--- Testo fornito ---
Dopo aver condotto la campagna referendaria a favore del SI presiedendo il
Comitato provinciale di Brindisi, Michele DI SCHIENA ha scritto nei giorni
scorsi questo commento sui risultati - che invio in ritardo per mie
difficoltà tecniche - con una lettura un po' diversa di chi ha parlato di
"sconfitta".

Affido alla vostra riflessione e diffusione se condividete.



REFERENDUM SULL'ART. 18:

UN RISULTATO DESTINATO A PESARE



Se il referendum sull'art. 18 non ha raggiunto il "quorum" ha sicuramente
saputo leggere nel "cuore" di milioni di cittadini dando voce alla loro
sensibilità e alla loro passione politica che vanno in direzione opposta a
quella delle scelte del Governo e della Confindustria perché chiedono
l'estensione delle garanzie contro i licenziamenti illegittimi e, più in
generale, la salvaguardia ed il rafforzamento dei diritti e delle tutele
sociali. Quegli oltre dieci milioni di lavoratori che hanno detto "si" al
referendum sono in realtà l'espressione più consapevole e combattiva di
un'area di opinioni e di orientamenti assai più vasta alla quale è stato di
fatto impedito di esprimersi nella sua interezza con metodi ed espedienti
che puzzano lontano un miglio di "frode democratica": l'oscuramento
televisivo e largamente giornalistico del referendum, la disinformazione
sul suo oggetto e le bugie "terroristiche" sulle sue conseguenze, la scelta
di giorni praticamente estivi per lo svolgimento della consultazione, il
collocamento della consultazione medesima a ridosso di due stancosi turni
elettorali che avevano interessato diverse regioni del Paese, la decisione
"bipartisan" di sommare all'astensionismo fisiologico (sempre notevole nei
referendum) quello cosiddetto consapevole ed infine le indicazioni per
l'astensione dal voto provenienti dai gruppi dirigenti del novanta per
cento delle forze rappresentate in Parlamento che hanno seminato confusione
e disorientamento.

--- Dati forniti ---
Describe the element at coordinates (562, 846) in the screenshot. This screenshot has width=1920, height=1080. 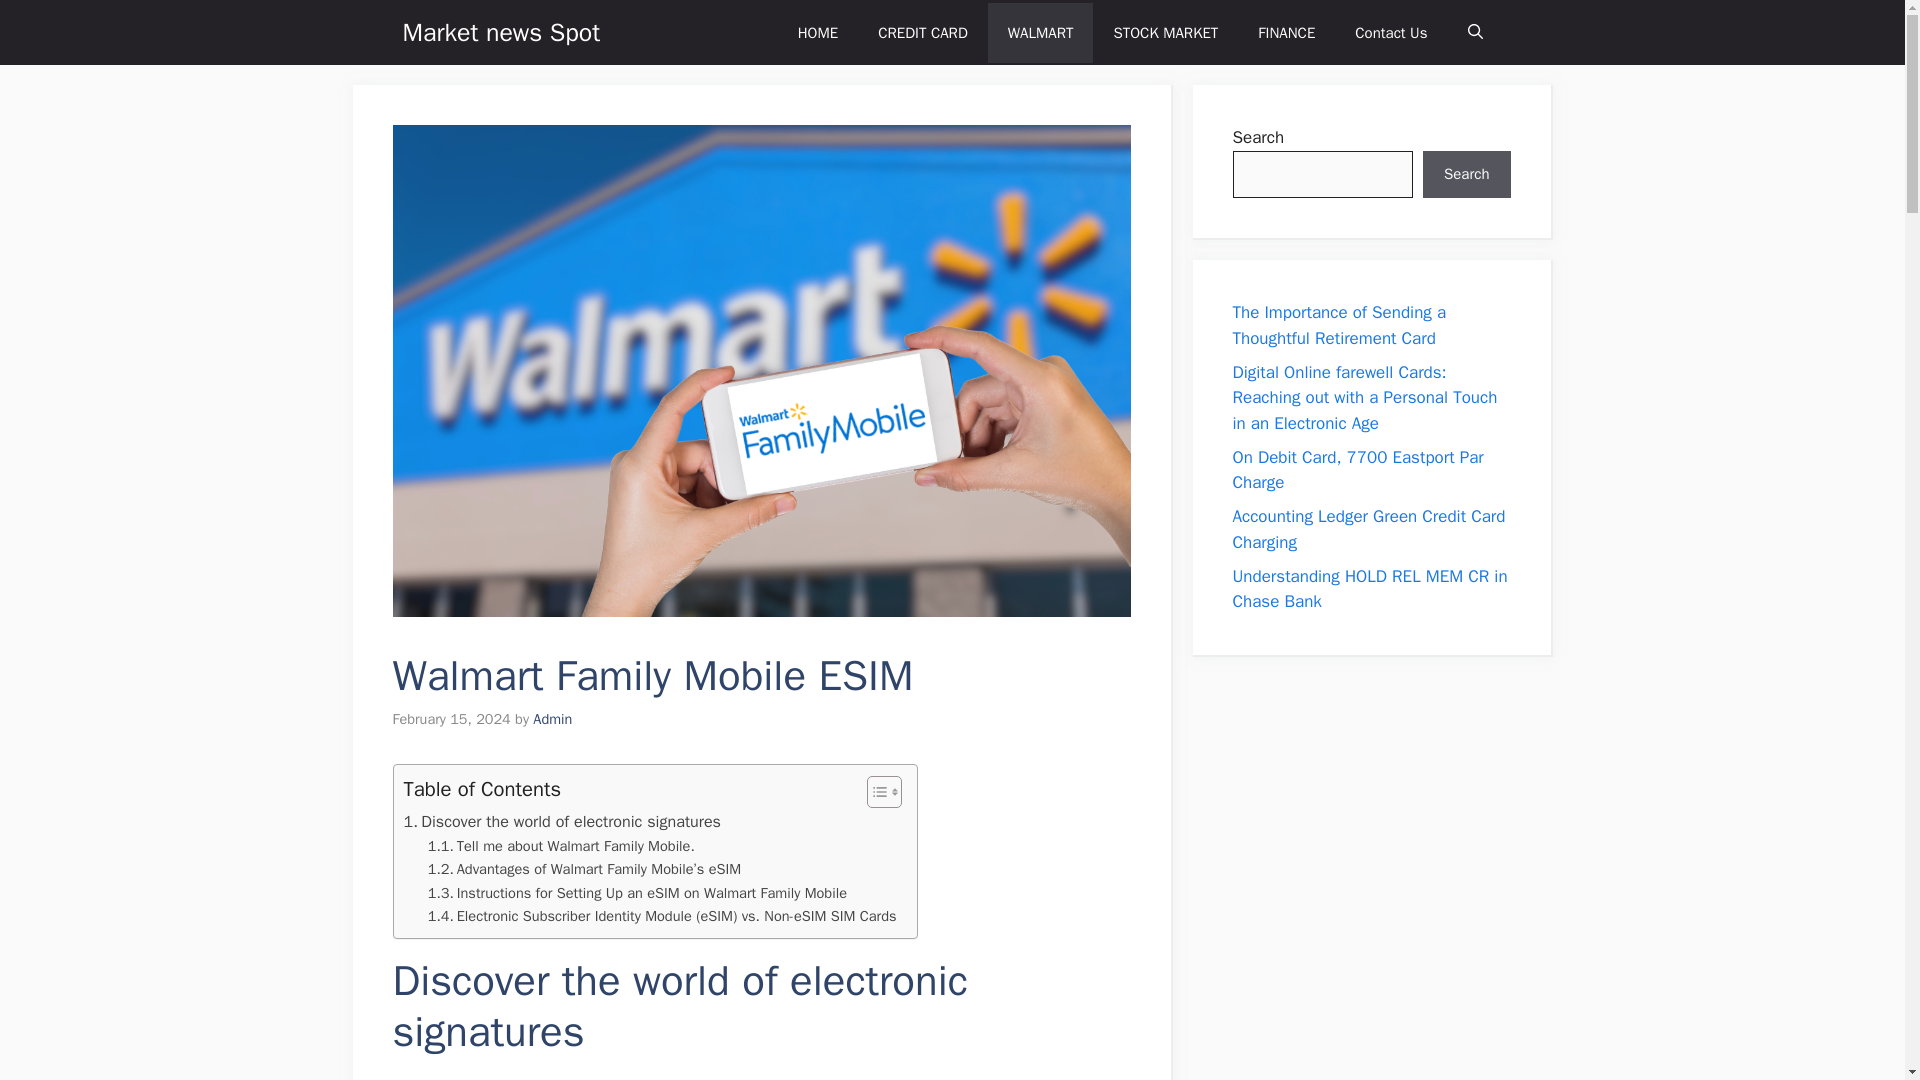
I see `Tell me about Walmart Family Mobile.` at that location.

--- Cose da fare ---
1. Di' se ognuna di queste affermazioni è d'accordo con il commento sul referendum, rispondendo sì o no e citando le parole decisive: (a) il referendum ha raggiunto il quorum; (b) al referendum hanno detto sì oltre dieci milioni di lavoratori; (c) Michele Di Schiena presiedeva il Comitato provinciale di Brindisi.
2. Secondo il commento sul referendum, da chi venivano le indicazioni per l'astensione dal voto?
3. Riscrivi il pezzo del commento sul referendum che va da "Dopo aver condotto" a "diffusione se condividete.", tutti e due compresi, cambiando "campagna referendaria" in "battaglia referendaria".

--- Risposte per consegna ---
1.
(a) No: "Se il referendum sull'art. 18 non ha raggiunto il "quorum"".
(b) Sì: "Quegli oltre dieci milioni di lavoratori che hanno detto "si" al referendum".
(c) Sì: "presiedendo il Comitato provinciale di Brindisi".

2. Dai gruppi dirigenti del novanta per cento delle forze rappresentate in Parlamento.

3.
Dopo aver condotto la battaglia referendaria a favore del SI presiedendo il
Comitato provinciale di Brindisi, Michele DI SCHIENA ha scritto nei giorni
scorsi questo commento sui risultati - che invio in ritardo per mie
difficoltà tecniche - con una lettura un po' diversa di chi ha parlato di
"sconfitta".

Affido alla vostra riflessione e diffusione se condividete.